## WHAT THE TASK ASKS
For this exercise, write out each entry below exactly as it reads.

[[ SUPPLIED RECORDS open ]]

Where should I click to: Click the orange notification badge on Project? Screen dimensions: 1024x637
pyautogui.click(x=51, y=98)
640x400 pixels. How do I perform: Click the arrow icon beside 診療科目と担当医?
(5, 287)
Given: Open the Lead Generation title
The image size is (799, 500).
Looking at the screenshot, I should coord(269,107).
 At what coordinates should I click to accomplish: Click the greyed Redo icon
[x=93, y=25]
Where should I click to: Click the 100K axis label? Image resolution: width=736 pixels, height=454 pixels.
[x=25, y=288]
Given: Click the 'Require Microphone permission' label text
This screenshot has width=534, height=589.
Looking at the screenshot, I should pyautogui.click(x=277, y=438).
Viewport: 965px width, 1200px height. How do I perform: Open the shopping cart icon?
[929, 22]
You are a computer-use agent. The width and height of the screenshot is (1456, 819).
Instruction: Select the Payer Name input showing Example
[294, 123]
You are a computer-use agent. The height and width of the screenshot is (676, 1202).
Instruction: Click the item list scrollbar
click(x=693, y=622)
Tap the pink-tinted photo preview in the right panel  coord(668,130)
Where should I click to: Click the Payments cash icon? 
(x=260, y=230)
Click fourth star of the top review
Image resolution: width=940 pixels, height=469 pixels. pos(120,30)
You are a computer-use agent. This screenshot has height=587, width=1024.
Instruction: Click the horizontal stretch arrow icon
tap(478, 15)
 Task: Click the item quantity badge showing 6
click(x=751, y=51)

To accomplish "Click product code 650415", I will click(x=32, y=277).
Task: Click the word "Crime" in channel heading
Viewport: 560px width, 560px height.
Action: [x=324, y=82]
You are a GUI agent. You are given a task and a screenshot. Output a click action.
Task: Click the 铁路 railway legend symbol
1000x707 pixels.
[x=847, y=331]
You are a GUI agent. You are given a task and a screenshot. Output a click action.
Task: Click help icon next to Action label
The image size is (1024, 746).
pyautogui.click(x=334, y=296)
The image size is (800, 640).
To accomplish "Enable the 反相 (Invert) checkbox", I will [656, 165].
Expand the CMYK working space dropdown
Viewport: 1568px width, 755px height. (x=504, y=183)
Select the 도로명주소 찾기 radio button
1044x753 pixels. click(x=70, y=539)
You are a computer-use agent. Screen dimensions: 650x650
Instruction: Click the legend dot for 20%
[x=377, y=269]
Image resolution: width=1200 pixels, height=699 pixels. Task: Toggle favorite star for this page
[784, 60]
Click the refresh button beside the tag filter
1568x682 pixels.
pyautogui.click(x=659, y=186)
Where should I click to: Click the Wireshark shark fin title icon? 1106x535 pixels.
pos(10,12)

[[ SUPPLIED RECORDS closed ]]

## RESPONSE TO THE EXERCISE
Where should I click to: Click the orange notification badge on Project? Screen dimensions: 1024x637
pyautogui.click(x=51, y=98)
640x400 pixels. How do I perform: Click the arrow icon beside 診療科目と担当医?
(5, 287)
Given: Open the Lead Generation title
The image size is (799, 500).
Looking at the screenshot, I should coord(269,107).
 At what coordinates should I click to accomplish: Click the greyed Redo icon
[x=93, y=25]
Where should I click to: Click the 100K axis label? Image resolution: width=736 pixels, height=454 pixels.
[x=25, y=288]
Given: Click the 'Require Microphone permission' label text
This screenshot has width=534, height=589.
Looking at the screenshot, I should pyautogui.click(x=277, y=438).
Viewport: 965px width, 1200px height. How do I perform: Open the shopping cart icon?
[929, 22]
You are a computer-use agent. The width and height of the screenshot is (1456, 819).
Instruction: Select the Payer Name input showing Example
[294, 123]
You are a computer-use agent. The height and width of the screenshot is (676, 1202).
Instruction: Click the item list scrollbar
click(x=693, y=622)
Tap the pink-tinted photo preview in the right panel  coord(668,130)
Where should I click to: Click the Payments cash icon? 
(x=260, y=230)
Click fourth star of the top review
Image resolution: width=940 pixels, height=469 pixels. pos(120,30)
You are a computer-use agent. This screenshot has height=587, width=1024.
Instruction: Click the horizontal stretch arrow icon
tap(478, 15)
 Task: Click the item quantity badge showing 6
click(x=751, y=51)

To accomplish "Click product code 650415", I will click(x=32, y=277).
Task: Click the word "Crime" in channel heading
Viewport: 560px width, 560px height.
Action: [x=324, y=82]
You are a GUI agent. You are given a task and a screenshot. Output a click action.
Task: Click the 铁路 railway legend symbol
1000x707 pixels.
[x=847, y=331]
You are a GUI agent. You are given a task and a screenshot. Output a click action.
Task: Click help icon next to Action label
The image size is (1024, 746).
pyautogui.click(x=334, y=296)
The image size is (800, 640).
To accomplish "Enable the 反相 (Invert) checkbox", I will [656, 165].
Expand the CMYK working space dropdown
Viewport: 1568px width, 755px height. (x=504, y=183)
Select the 도로명주소 찾기 radio button
1044x753 pixels. click(x=70, y=539)
You are a computer-use agent. Screen dimensions: 650x650
Instruction: Click the legend dot for 20%
[x=377, y=269]
Image resolution: width=1200 pixels, height=699 pixels. Task: Toggle favorite star for this page
[784, 60]
Click the refresh button beside the tag filter
1568x682 pixels.
pyautogui.click(x=659, y=186)
Where should I click to: Click the Wireshark shark fin title icon? 1106x535 pixels.
pos(10,12)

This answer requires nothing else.